El cambio climático aparece así como un gigantesco problema de equidad planetaria. Si en la atmósfera cabe una cantidad limitada de gases que provocan su calentamiento, hay que determinar cómo se reparte este bien público global del que hasta ahora unos han usado y abusado más que otros. Las cifras son elocuentes: los países pobres sufrirán mas del 75% del daño causado por el cambio climático, mientras que los países ricos son los causantes de dos tercios de las emisiones acumuladas de CO2 desde el principio de la era industrial.
Y si no se respeta un principio de equidad, no será posible llegar a un acuerdo en Copenhague. Hasta ahora el camino para salir de la pobreza ha pasado por un desarrollo intensivo de la combustión de carbono, y ese camino está definitivamente cerrado si se quiere evitar una catástrofe climática. Pero la reducción del consumo de energía hay que pedirla a los que la derrochan. Si los americanos cambiaran sus 40 millones de 4 x 4 y otros vehículos energívoros por otros que consumieran la media europea se ahorrarían 142 millones de toneladas de CO2 anuales, equivalentes a las emisiones generadas para suministrar un consumo básico de electricidad a los 1.600 millones de seres humanos que todavía no tienen acceso a ella.
El acuerdo de Copenhague no debe ser solo sobre la mitigación del proceso fijando límites a las emisiones de cada país, sino también sobre la financiación de la adaptación de los países más afectados. En cuanto a la mitigación, Europa ha dado el ejemplo con su compromiso de reducir sus emisiones el 20%, y hasta el 30% si hay un acuerdo internacional amplio. Pero en lo que se refiere a la financiación de la adaptación hay que lamentar la confusión entre los estados miembros, hasta ahora incapaces de llegar a un acuerdo.

**Solicitud de trabajo:** Retoma, por favor, el texto de arriba sobre el cambio climático y el acuerdo de Copenhague, y continúalo a partir de su última frase.

**Datos en bruto:**

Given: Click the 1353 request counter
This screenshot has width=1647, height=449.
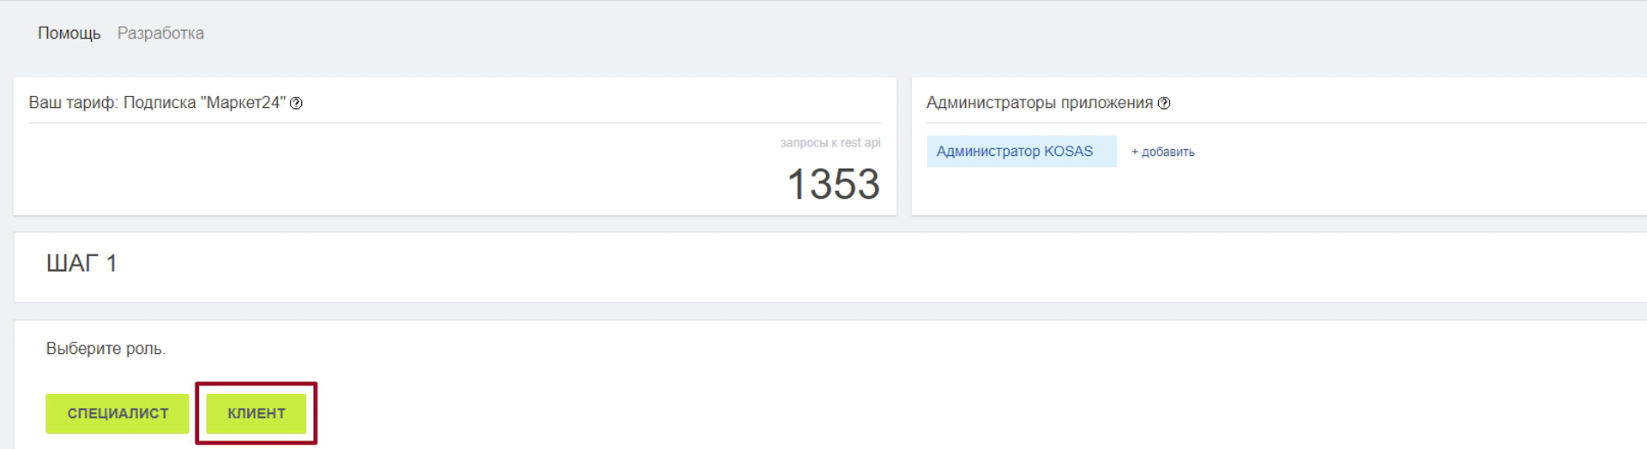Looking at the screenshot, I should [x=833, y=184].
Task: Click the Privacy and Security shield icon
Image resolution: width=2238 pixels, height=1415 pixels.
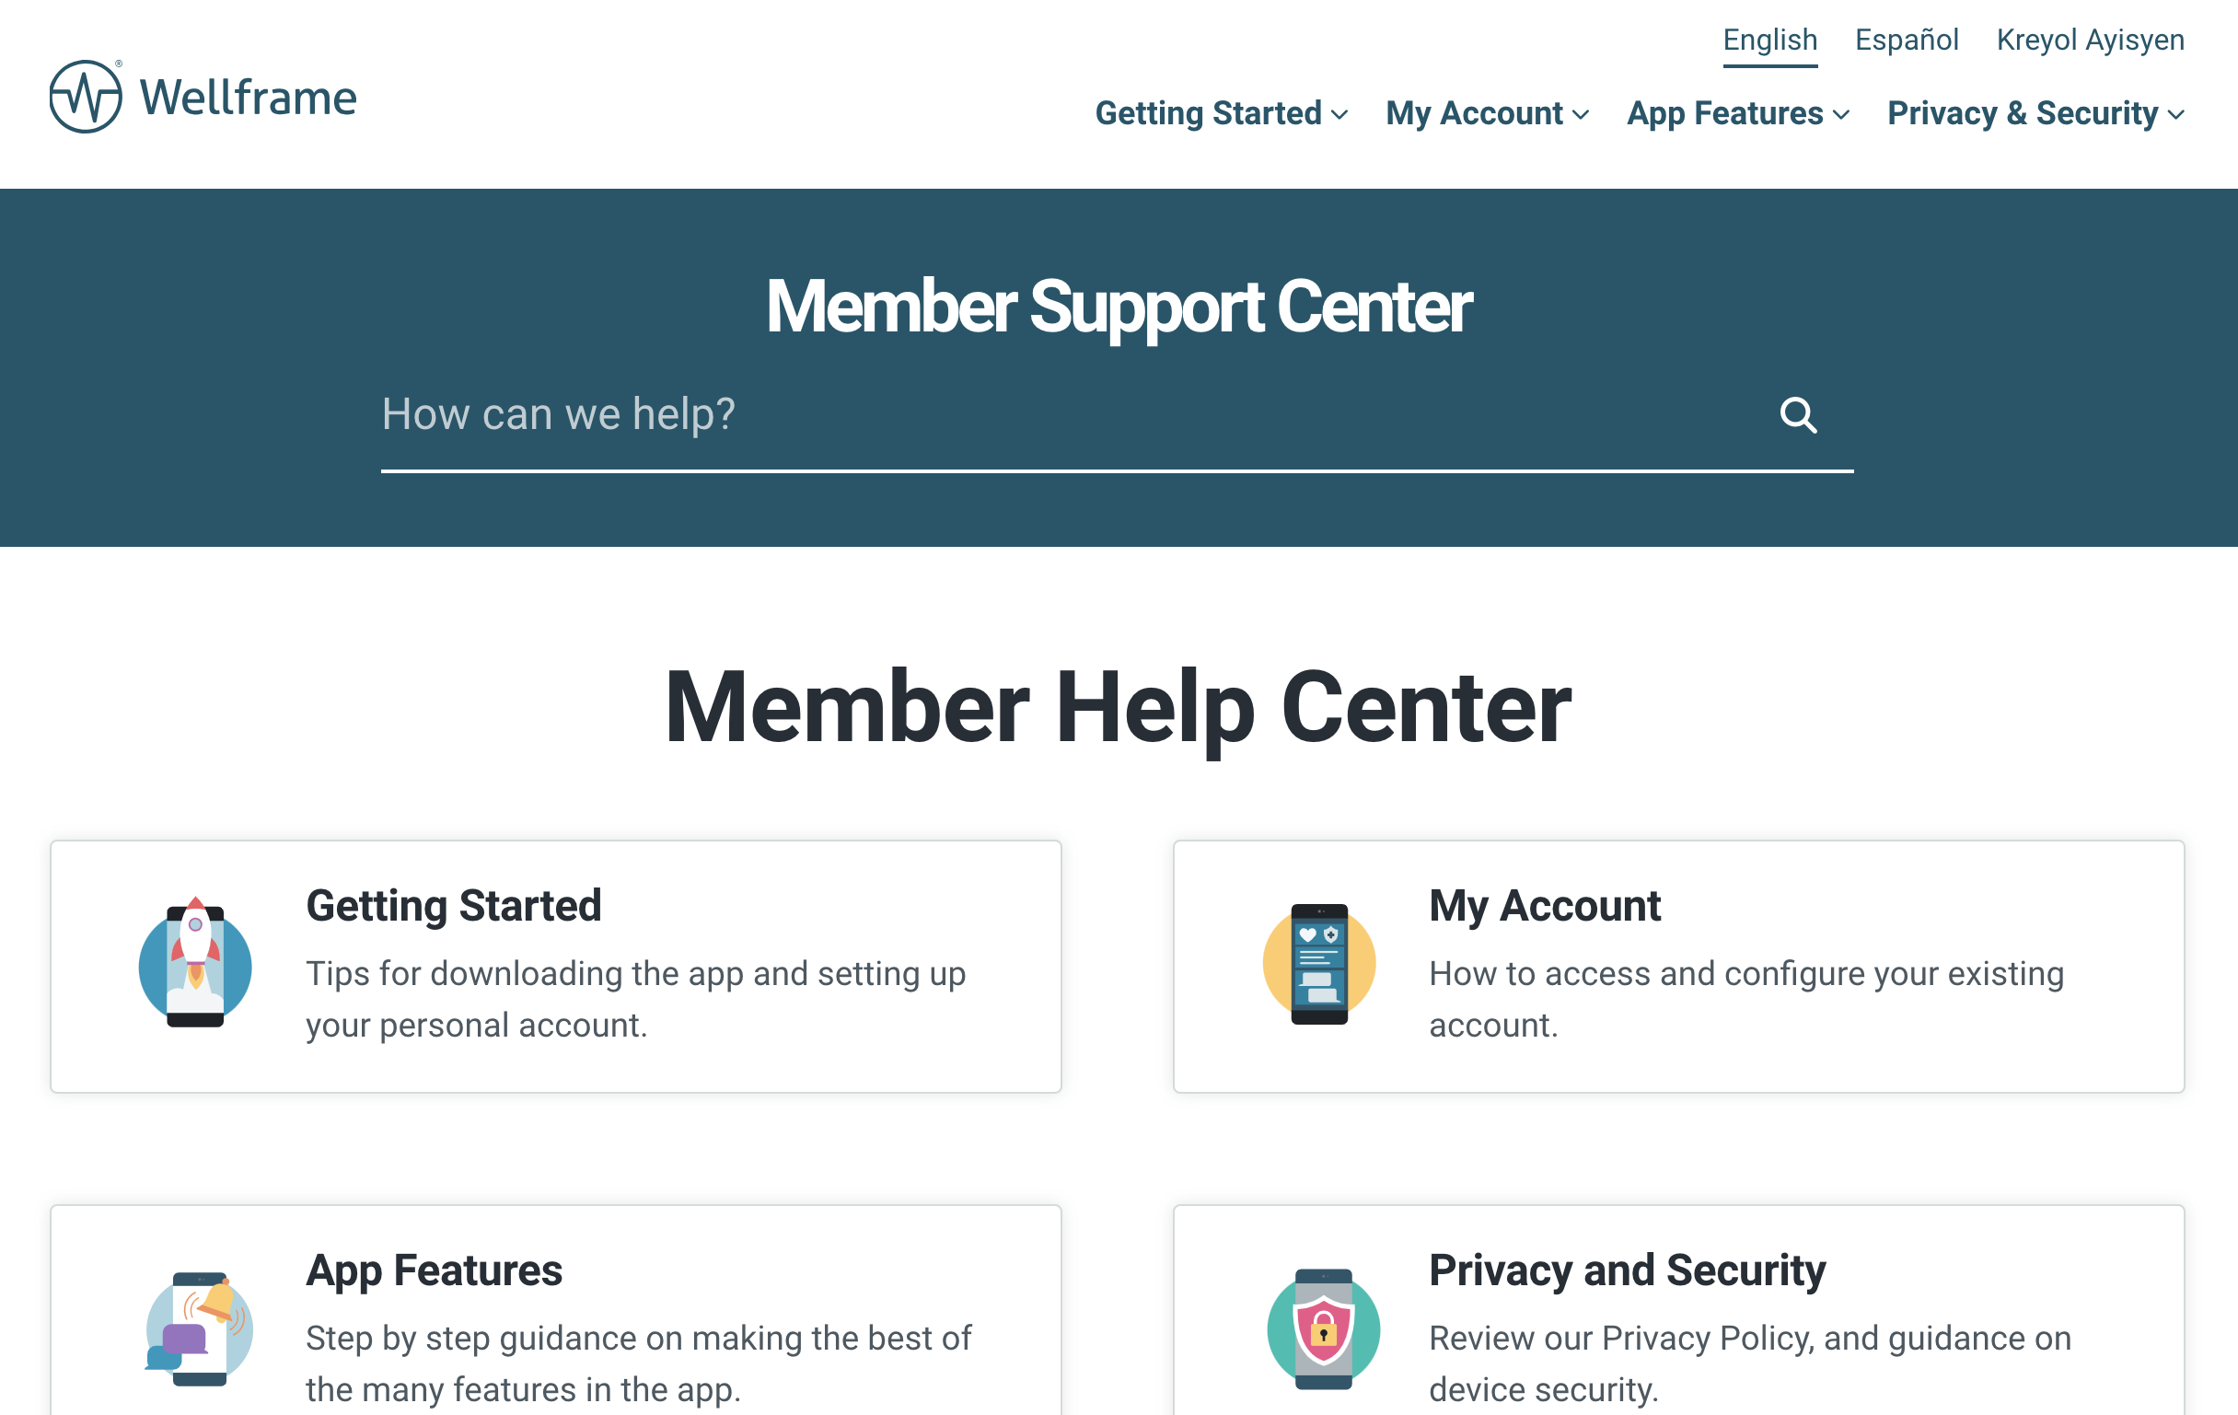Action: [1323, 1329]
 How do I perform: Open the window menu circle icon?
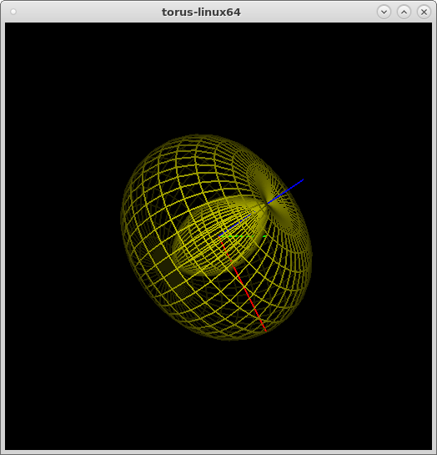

**Resultado del ejercicio:**
El problema es que la confrontación entre países desarrollados y países pobres o emergentes se reproduce, a otra escala, dentro de la UE. Los nuevos estados miembros son muy dependientes del carbón y se niegan a contribuir en función de sus elevados niveles de emisión, que es el criterio que la UE defiende en las negociaciones mundiales. El impacto de la crisis no ha venido a facilitar las cosas, y los países del Este, duramente afectados por ella, piden exenciones y moratorias, o que las contribuciones sean «voluntarias», lo que rechazan los antiguos estados miembros, particularmente Alemania y el Reino Unido.
La Comisión sabe que no es posible esperar que China, la India o Brasil lleguen a un acuerdo que no incluya ayudas financieras a los países pobres. Por eso propone aportar 15.000 de esos 100.000 millones que calcula el Banco Mundial, mientras que el Parlamento Europeo acaba de votar la petición de al menos 30.000 millones para que el compromiso europeo esté a la altura del liderazgo que queremos ejercer en materia de cambio climático. Tendrá que ser el Consejo Europeo en su reunión de esta semana el que encuentre un compromiso, pero el tiempo apremia y la posición europea se debilita, mientras otros interrogantes aparecen en el horizonte amenazando el resultado de Copenhague.
El primero es la posibilidad, avanzada por climatólogos como los de la Universidad de Kiel, de que el calentamiento marque una pausa y que las temperaturas disminuyan durante 10 o 20 años. Una perspectiva menos preocupante puede ser una excusa para dejar para más tarde las necesarias, y dolorosas, adaptaciones a un problema de fondo que subsistirá mas allá de las modulaciones coyunturales.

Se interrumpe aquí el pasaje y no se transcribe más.